The crew is ominously silent. Zenshi wipes a streak of fresh blood from his lips.
"Zen, you look pretty beaten up," Kamui says, feigning a lamenting tone. "You know, I found some guys up here trying to disable alarms and cameras. It's too bad I was nearby when the first one went off. Looks like they didn't get that one in time."
Kamui smiles, picks up another man by the collar, and hauls him over into line of sight. "This one deleted the camera footage," he explains. "I killed him right away, but I actually wanted to question him."
"But you just happened to slice him in two, right?" Zenshi stares emotionlessly into the camera, his practiced mask of blankness falling into the place.
"You got it," Kamui laughs, tossing the former crewmember aside. "Hey, look at this umbrella. It's fancy." He lifts a burgundy umbrella with an elaborate design curled around the fabric in the shape of a glistening dragon. "I didn't know we had people who could afford these things."
Kamui pauses then, and off screen, they hear a bump and a door closing.
"Danchou," comes Abuto's voice, thick over the transmission. "You know I don't like killing our own."
"Oh Abuto," sighs Kamui, sardonically. He does not offer much to his vice-captain.
"This one," Abuto announces, appearing on screen to the right. "Was at cannon one, I believe."

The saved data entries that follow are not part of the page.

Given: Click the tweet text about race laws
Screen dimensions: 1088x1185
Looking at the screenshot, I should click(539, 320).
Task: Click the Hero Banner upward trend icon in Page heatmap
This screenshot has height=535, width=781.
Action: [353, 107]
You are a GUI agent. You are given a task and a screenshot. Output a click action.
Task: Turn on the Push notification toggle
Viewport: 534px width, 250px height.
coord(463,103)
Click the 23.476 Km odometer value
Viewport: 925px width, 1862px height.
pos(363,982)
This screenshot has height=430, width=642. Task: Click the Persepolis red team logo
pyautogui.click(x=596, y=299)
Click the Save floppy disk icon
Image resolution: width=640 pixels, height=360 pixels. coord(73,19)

A corpse is towed over to where Kamui is standing; Zenshi recognizes, suddenly, that it is the man he shot. Said man had been able to strangle Zenshi and deal a few blows before a knife was driven into his chest.
"Wow," whistles Kamui. "Ouch."
"You're a funny guy, Danchou," mutters Abuto, letting the man sink to the floor. He is not particularly kind, but Abuto does not disrespect the dead; especially not his own kind. Kamui, on the other hand, feels that a smile will suffice in parting with the murdered.

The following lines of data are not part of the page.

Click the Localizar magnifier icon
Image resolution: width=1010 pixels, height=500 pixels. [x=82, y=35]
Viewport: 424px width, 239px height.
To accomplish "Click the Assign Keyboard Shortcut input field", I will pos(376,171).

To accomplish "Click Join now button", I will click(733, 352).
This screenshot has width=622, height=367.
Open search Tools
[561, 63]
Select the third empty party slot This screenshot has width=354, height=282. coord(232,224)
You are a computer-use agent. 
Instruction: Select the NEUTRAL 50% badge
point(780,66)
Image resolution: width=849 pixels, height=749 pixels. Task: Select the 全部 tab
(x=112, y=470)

"Has anyone called headquarters?" Zenshi asks tiredly. Everyone shakes their heads, no affirmatives. "Do it."
"How bad?" Abuto inquires.
Zenshi shakes his head. I don't know.
"Call the tech," Zenshi suggests. "Evaluate."

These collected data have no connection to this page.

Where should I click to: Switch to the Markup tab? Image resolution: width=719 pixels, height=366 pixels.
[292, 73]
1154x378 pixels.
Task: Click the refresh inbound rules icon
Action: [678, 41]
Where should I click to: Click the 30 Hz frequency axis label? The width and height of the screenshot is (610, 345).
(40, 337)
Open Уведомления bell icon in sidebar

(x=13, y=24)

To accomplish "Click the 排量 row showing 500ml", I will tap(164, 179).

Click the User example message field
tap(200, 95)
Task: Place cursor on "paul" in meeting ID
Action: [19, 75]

"All right, you heard the man," Kamui chirped. "There's still a mission, after all." He hums rather contentedly to himself, bloodstained hands wiping nonchalantly on his slacks. "And here I was, thinking this would be another boring trip."
The screen flickers black, and Zenshi's shoulders drop in exhaustion.
"Lieutenant," whispers his aide, a slim, tomboyish Yato woman with hair cropped close to her head. "You're bleeding quite a lot."
He looks down; his own blood has pooled at his feet. Though his self-inflicted wound may have not opened a mortal wound, it still costs him a great deal of blood. Refusing to feel lightheaded, Zenshi strides smoothly to the door.
"Thank you for noticing," he says brusquely.
"Sir, if you need help, please ask," says the woman. "We can't have you dying on us, yes?"
Zenshi raises a hand, acknowledging her concern. He leaves the room with a flutter of his cape.
.: Friday, THREE WEEKS AGO :.
Abuto grasped his shoulder, hard.
"It is high time you get out of here."
They exchanged glances, and Zenshi knew.
This one was hard to write. Kind of filler-ish.
Anyway:
NOTE: When it says "Sunday, ONE DAY AGO", it is lapsing into the "APRIL, PRESENT" from the first chapters, because about a day and a half (maybe two-ish, I believe) has passed.